However, there is also a newer standard as well. The New Australian standard is ARB HS 2012 and they are required to have an SAI Global marking. You can use either the AS/NZ 3838 standard or the newer, ARB HS standard but the newer version is considered to be a superior standard and will probably be the eventual go-to.
Scope of Testing
Each certification or standard means that the helmets have undergone a number of tests to determine their fallibility if any, and at what level.
- ASTM F1163: This testing standard is considered to be the minimum of what is required for a properly safe equestrian helmet. The helmet undergoes impact and retention tests before being frozen to a temperature of 20°F and heated to 120°F. After all of that, the poor helmet is submerged in water for 24 hours.
- VG1 01.040: This standard includes impact, retention, and visor testing (the latter only if applicable), along with penetration testing and crushing tests.
- Snell E2021: The Snell testing is all of the above tests on steroids. Snell goes above and beyond the limitations on the above tests for higher standards. It is also dropped from great heights to land on an anvil.
- AS/NZ 3838: This standard is almost identical to the ASTM F1163 standard since the literature on this standard essentially lays out the fact that this standard needs to match or exceed the American one.
- ARB HS 2012: An updated version of the above Australian/New Zealand standards, the ARB includes the same testing methods, only more rigorously applied.
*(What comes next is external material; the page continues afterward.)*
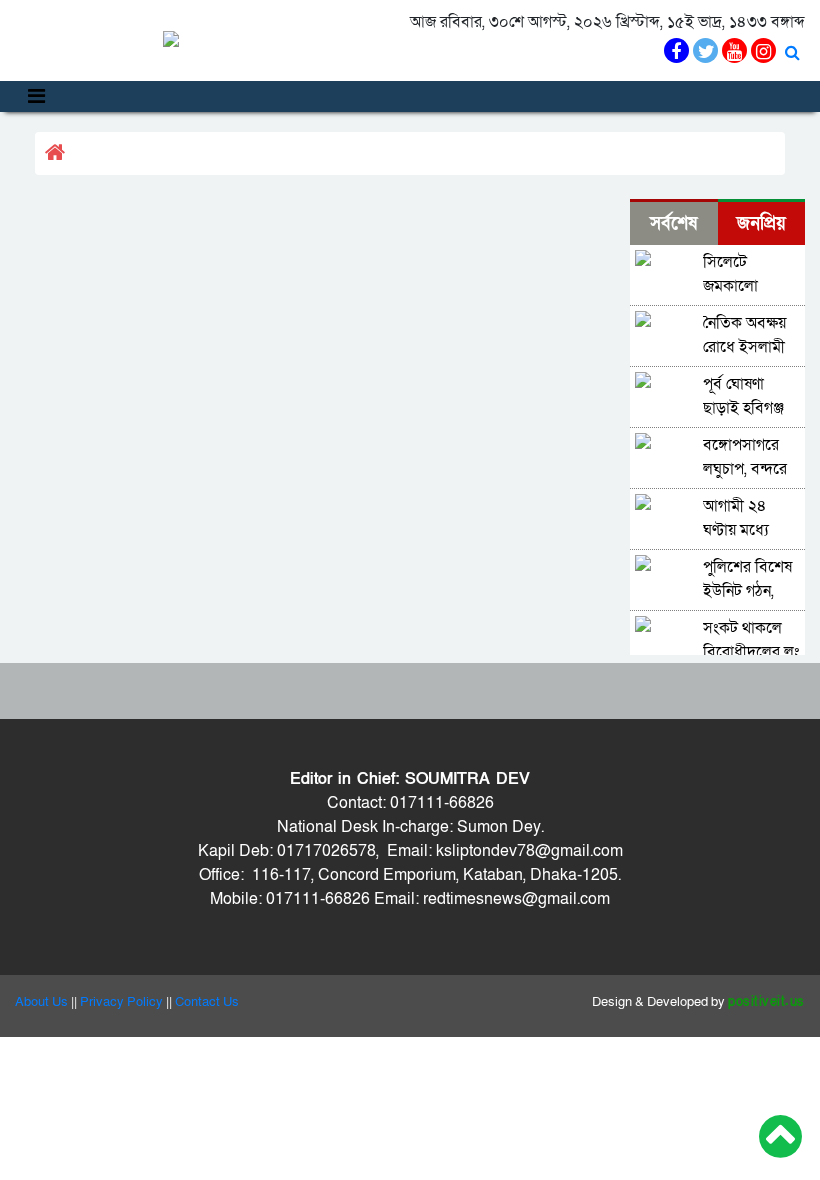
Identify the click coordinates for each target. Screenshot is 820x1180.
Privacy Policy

- NOCSAE 050: The main difference in NOCSAE’s testing in comparison with the other standards is the composition of NOCSAE’s headform which is said to be more human-like and capable of a more realistic fit.
All of these different testing and certification standards amount to better and more protective headgear as the years go by and technology continues to improve.
While most places don’t have any laws in regards to recreational riding on your own property or backtrails, it’s always a good idea to wear a helmet while riding a horse, so long as you enjoy your good health and the current shape of your head.